**What you have to do**
The expected answer is every line of the material, reproduced exactly.

**Records for this exercise**
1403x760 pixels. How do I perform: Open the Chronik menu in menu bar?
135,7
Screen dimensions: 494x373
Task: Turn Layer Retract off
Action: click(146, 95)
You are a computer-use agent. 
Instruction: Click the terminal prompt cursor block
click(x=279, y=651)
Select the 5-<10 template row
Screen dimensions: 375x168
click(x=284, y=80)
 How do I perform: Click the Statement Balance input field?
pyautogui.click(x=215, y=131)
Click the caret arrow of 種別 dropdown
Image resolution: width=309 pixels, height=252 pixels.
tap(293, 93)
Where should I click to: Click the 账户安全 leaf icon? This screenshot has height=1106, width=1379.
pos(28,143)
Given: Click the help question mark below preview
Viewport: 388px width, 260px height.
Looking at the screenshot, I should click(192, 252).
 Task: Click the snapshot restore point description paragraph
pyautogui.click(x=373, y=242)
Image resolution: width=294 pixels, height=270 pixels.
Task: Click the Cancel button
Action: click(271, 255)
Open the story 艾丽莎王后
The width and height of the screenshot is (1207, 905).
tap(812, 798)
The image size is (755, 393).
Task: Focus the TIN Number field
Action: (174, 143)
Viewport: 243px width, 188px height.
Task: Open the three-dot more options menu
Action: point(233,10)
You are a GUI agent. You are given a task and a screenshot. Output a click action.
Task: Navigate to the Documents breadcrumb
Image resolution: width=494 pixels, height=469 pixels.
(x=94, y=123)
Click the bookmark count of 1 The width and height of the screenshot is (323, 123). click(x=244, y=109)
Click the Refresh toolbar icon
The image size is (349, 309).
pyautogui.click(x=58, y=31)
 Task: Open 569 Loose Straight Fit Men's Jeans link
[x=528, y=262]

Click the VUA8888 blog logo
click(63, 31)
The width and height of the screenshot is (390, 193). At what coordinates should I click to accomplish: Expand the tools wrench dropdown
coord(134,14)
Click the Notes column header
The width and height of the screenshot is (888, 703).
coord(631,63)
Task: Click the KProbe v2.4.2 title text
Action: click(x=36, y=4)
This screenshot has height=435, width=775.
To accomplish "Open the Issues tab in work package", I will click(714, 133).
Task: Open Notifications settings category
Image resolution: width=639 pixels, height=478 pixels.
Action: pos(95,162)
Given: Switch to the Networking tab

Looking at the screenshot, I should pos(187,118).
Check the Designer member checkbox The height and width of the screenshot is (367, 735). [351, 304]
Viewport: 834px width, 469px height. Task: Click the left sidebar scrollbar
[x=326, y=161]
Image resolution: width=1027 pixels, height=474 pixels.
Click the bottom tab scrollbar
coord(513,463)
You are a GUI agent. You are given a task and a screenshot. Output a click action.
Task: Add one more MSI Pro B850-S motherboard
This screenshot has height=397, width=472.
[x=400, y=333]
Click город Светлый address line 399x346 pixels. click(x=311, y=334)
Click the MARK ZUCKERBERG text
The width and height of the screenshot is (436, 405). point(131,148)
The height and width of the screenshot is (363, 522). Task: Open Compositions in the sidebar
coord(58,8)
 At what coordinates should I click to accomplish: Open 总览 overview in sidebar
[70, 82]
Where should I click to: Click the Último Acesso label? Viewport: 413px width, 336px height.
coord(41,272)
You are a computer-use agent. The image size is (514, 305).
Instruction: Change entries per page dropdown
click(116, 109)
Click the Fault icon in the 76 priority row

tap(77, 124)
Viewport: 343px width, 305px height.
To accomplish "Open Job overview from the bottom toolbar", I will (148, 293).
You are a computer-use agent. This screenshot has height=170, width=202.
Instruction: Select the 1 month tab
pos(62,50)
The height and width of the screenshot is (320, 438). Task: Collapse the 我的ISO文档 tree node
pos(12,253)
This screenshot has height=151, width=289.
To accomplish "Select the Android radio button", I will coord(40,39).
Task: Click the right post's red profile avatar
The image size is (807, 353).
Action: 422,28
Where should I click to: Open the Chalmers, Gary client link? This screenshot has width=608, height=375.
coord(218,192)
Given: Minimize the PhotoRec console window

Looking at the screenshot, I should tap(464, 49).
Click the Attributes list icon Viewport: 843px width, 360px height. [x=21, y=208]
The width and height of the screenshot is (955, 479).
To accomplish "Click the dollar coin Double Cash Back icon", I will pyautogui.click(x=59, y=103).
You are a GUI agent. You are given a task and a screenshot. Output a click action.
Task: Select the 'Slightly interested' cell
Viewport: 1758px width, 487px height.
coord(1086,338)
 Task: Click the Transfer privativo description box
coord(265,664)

**Task result**
1403x760 pixels. How do I perform: Open the Chronik menu in menu bar?
135,7
Screen dimensions: 494x373
Task: Turn Layer Retract off
Action: click(146, 95)
You are a computer-use agent. 
Instruction: Click the terminal prompt cursor block
click(x=279, y=651)
Select the 5-<10 template row
Screen dimensions: 375x168
click(x=284, y=80)
 How do I perform: Click the Statement Balance input field?
pyautogui.click(x=215, y=131)
Click the caret arrow of 種別 dropdown
Image resolution: width=309 pixels, height=252 pixels.
tap(293, 93)
Where should I click to: Click the 账户安全 leaf icon? This screenshot has height=1106, width=1379.
pos(28,143)
Given: Click the help question mark below preview
Viewport: 388px width, 260px height.
Looking at the screenshot, I should click(192, 252).
 Task: Click the snapshot restore point description paragraph
pyautogui.click(x=373, y=242)
Image resolution: width=294 pixels, height=270 pixels.
Task: Click the Cancel button
Action: click(271, 255)
Open the story 艾丽莎王后
The width and height of the screenshot is (1207, 905).
tap(812, 798)
The image size is (755, 393).
Task: Focus the TIN Number field
Action: (174, 143)
Viewport: 243px width, 188px height.
Task: Open the three-dot more options menu
Action: point(233,10)
You are a GUI agent. You are given a task and a screenshot. Output a click action.
Task: Navigate to the Documents breadcrumb
Image resolution: width=494 pixels, height=469 pixels.
(x=94, y=123)
Click the bookmark count of 1 The width and height of the screenshot is (323, 123). click(x=244, y=109)
Click the Refresh toolbar icon
The image size is (349, 309).
pyautogui.click(x=58, y=31)
 Task: Open 569 Loose Straight Fit Men's Jeans link
[x=528, y=262]

Click the VUA8888 blog logo
click(63, 31)
The width and height of the screenshot is (390, 193). At what coordinates should I click to accomplish: Expand the tools wrench dropdown
coord(134,14)
Click the Notes column header
The width and height of the screenshot is (888, 703).
coord(631,63)
Task: Click the KProbe v2.4.2 title text
Action: click(x=36, y=4)
This screenshot has height=435, width=775.
To accomplish "Open the Issues tab in work package", I will click(714, 133).
Task: Open Notifications settings category
Image resolution: width=639 pixels, height=478 pixels.
Action: pos(95,162)
Given: Switch to the Networking tab

Looking at the screenshot, I should pos(187,118).
Check the Designer member checkbox The height and width of the screenshot is (367, 735). [351, 304]
Viewport: 834px width, 469px height. Task: Click the left sidebar scrollbar
[x=326, y=161]
Image resolution: width=1027 pixels, height=474 pixels.
Click the bottom tab scrollbar
coord(513,463)
You are a GUI agent. You are given a task and a screenshot. Output a click action.
Task: Add one more MSI Pro B850-S motherboard
This screenshot has height=397, width=472.
[x=400, y=333]
Click город Светлый address line 399x346 pixels. click(x=311, y=334)
Click the MARK ZUCKERBERG text
The width and height of the screenshot is (436, 405). point(131,148)
The height and width of the screenshot is (363, 522). Task: Open Compositions in the sidebar
coord(58,8)
 At what coordinates should I click to accomplish: Open 总览 overview in sidebar
[70, 82]
Where should I click to: Click the Último Acesso label? Viewport: 413px width, 336px height.
coord(41,272)
You are a computer-use agent. The image size is (514, 305).
Instruction: Change entries per page dropdown
click(116, 109)
Click the Fault icon in the 76 priority row

tap(77, 124)
Viewport: 343px width, 305px height.
To accomplish "Open Job overview from the bottom toolbar", I will (148, 293).
You are a computer-use agent. This screenshot has height=170, width=202.
Instruction: Select the 1 month tab
pos(62,50)
The height and width of the screenshot is (320, 438). Task: Collapse the 我的ISO文档 tree node
pos(12,253)
This screenshot has height=151, width=289.
To accomplish "Select the Android radio button", I will coord(40,39).
Task: Click the right post's red profile avatar
The image size is (807, 353).
Action: 422,28
Where should I click to: Open the Chalmers, Gary client link? This screenshot has width=608, height=375.
coord(218,192)
Given: Minimize the PhotoRec console window

Looking at the screenshot, I should tap(464, 49).
Click the Attributes list icon Viewport: 843px width, 360px height. [x=21, y=208]
The width and height of the screenshot is (955, 479).
To accomplish "Click the dollar coin Double Cash Back icon", I will pyautogui.click(x=59, y=103).
You are a GUI agent. You are given a task and a screenshot. Output a click action.
Task: Select the 'Slightly interested' cell
Viewport: 1758px width, 487px height.
coord(1086,338)
 Task: Click the Transfer privativo description box
coord(265,664)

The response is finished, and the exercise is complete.